Low latency (< 2s) live video streaming HTML5 solutions?

22,852

Technologies and Requirements

The only web-based technology set really geared toward low latency is WebRTC. It's built for video conferencing. Codecs are tuned for low latency over quality. Bitrates are usually variable, opting for a stable connection over quality.

However, you don't necessarily need this low latency optimization for all of your users. In fact, from what I can gather on your requirements, low latency for everyone will hurt the user experience. While your users in control of the robot definitely need low latency video so they can reasonably control it, the users not in control don't have this requirement and can instead opt for reliable higher quality video.

How to Set it Up

Robot Live Streaming Diagram

In-Control Users to Robot Connection

Users controlling the robot will load a page that utilizes some WebRTC components for connecting to the camera and control server. To facilitate WebRTC connections, you need some sort of STUN server. To get around NAT and other firewall restrictions, you may need a TURN server. Both of these are usually built into Node.js-based WebRTC frameworks.
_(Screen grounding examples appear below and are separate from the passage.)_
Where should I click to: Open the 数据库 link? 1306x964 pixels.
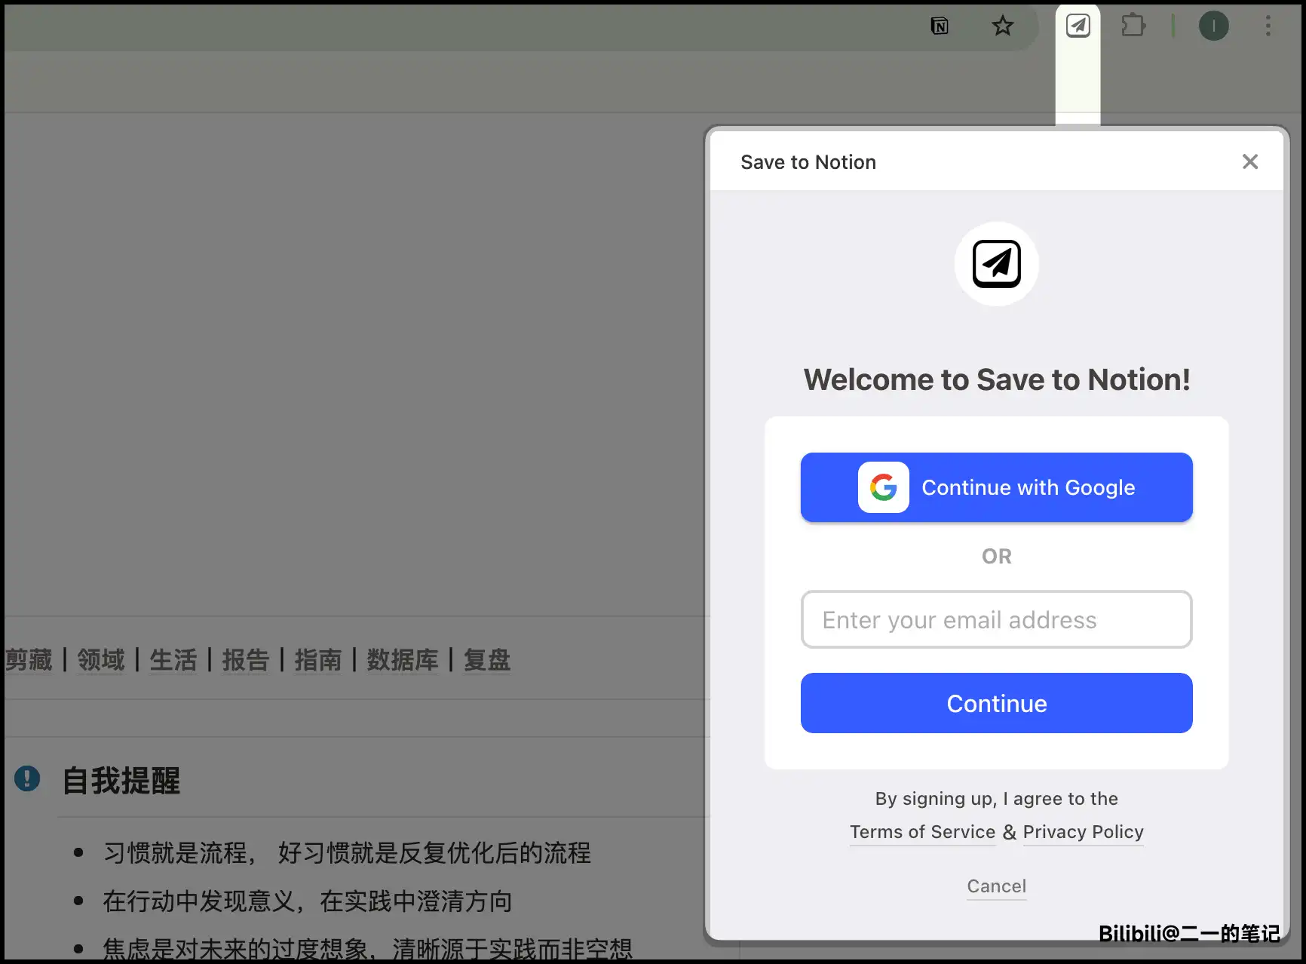pos(402,660)
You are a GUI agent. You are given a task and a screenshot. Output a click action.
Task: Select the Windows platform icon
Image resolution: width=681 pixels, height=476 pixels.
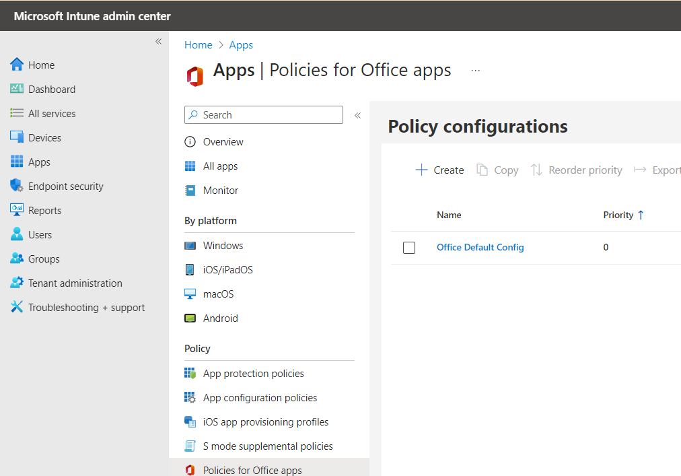190,246
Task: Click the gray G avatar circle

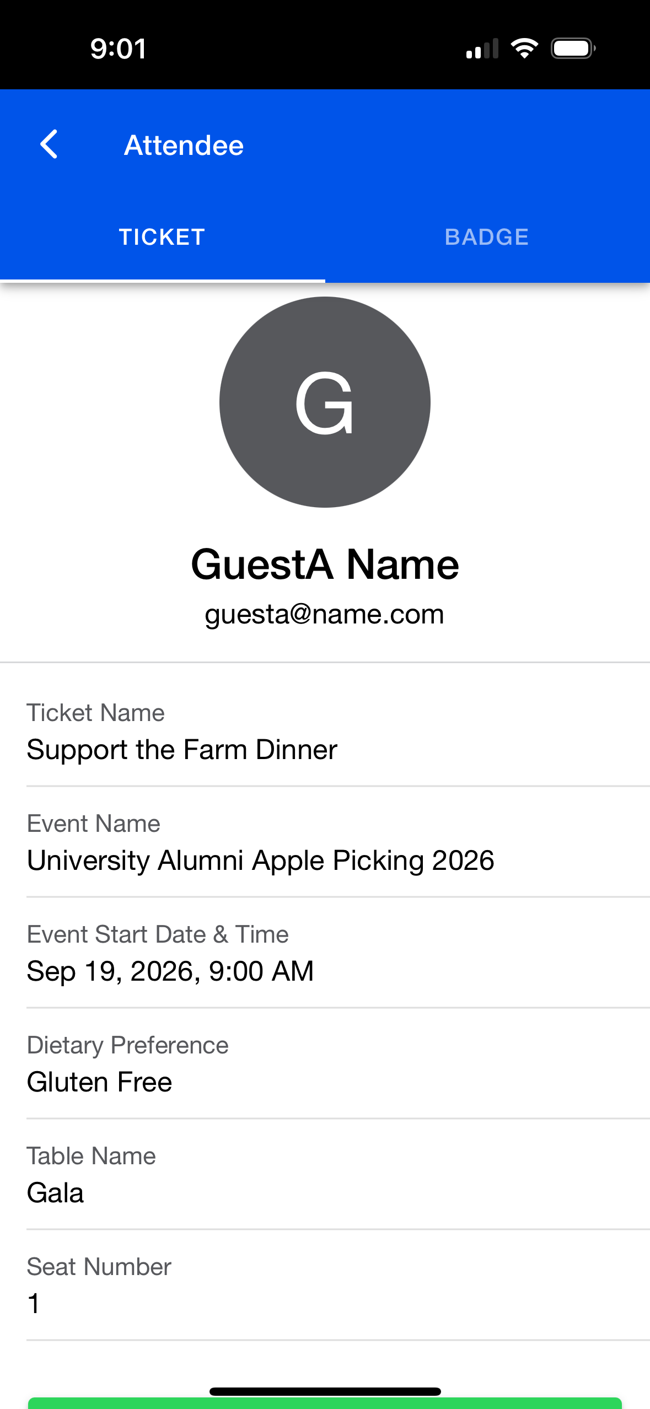Action: click(325, 402)
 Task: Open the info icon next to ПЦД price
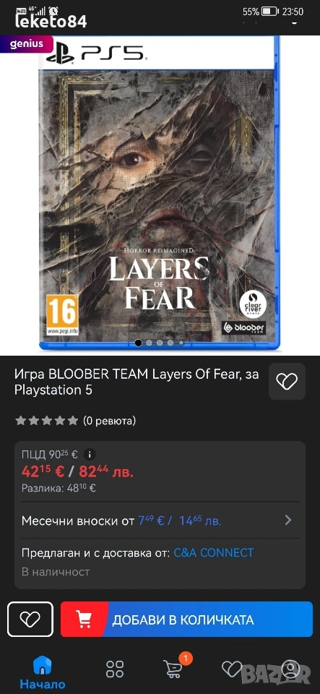point(90,454)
The cam/control server will also need to connect via WebRTC. Honestly, the easiest way to do this is to make your controlling application somewhat web based. Since you're using Node.js already, check out NW.js or Electron. Both can take advantage of the WebRTC capabilities already built in WebKit, while still giving you the flexibility to do whatever you'd like with Node.js.

The in-control users and the cam/control server will make a peer-to-peer connection via WebRTC (or TURN server if required). From there, you'll want to open up a media channel as well as a data channel. The data side can be used to send your robot commands. The media channel will of course be used for the low latency video stream being sent back to the in-control users.
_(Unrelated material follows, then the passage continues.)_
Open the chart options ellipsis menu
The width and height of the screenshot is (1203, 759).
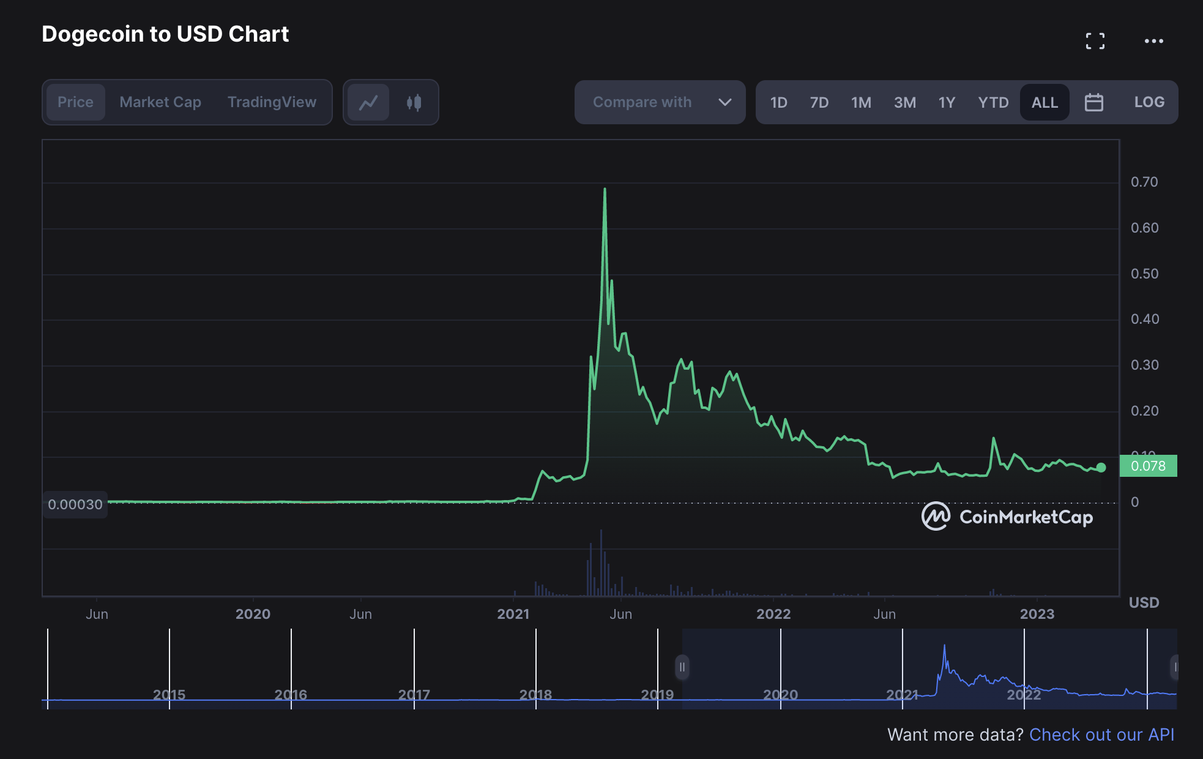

Again, it's important to note that the video that will be sent back will be optimized for latency, not quality. This sort of connection also ensures a fast response to your commands.

Video for Viewing Users

Users that are simply viewing the stream and not controlling the robot can use normal video distribution methods. It is actually very important for you to use an existing CDN and transcoding services, since you will have 10k-15k people watching the stream. With that many users, you're probably going to want your video in a couple different codecs, and certainly a whole array of bitrates. Distribution with DASH or HLS is easiest to work with at the moment, and frees you of Flash requirements.

You will probably also want to send your stream to social media services. This is another reason why it's important to start with a high quality HD stream. Those services will transcode your video again, reducing quality. If you start with good quality first, you'll end up with better quality in the end.
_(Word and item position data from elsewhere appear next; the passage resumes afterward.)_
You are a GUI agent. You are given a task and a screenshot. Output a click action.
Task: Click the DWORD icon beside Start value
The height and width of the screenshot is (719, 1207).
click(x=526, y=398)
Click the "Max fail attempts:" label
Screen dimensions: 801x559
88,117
Metadata (chat, control signals, etc.)

It isn't clear from your requirements what sort of metadata you need, but for small message-based data, you can use a web socket library, such as Socket.IO. As you scale this up to a few instances, you can use pub/sub, such as Redis, to distribution messaging throughout the servers.

To synchronize the metadata to the video depends a bit on what's in that metadata and what the synchronization requirement is, specifically. Generally speaking, you can assume that there will be a reasonable but unpredictable delay between the source video and the clients. After all, you cannot control how long they will buffer. Each device is different, each connection variable. What you can assume is that playback will begin with the first segment the client downloads. In other words, if a client starts buffering a video and begins playing it 2 seconds later, the video is 2 seconds behind from when the first request was made.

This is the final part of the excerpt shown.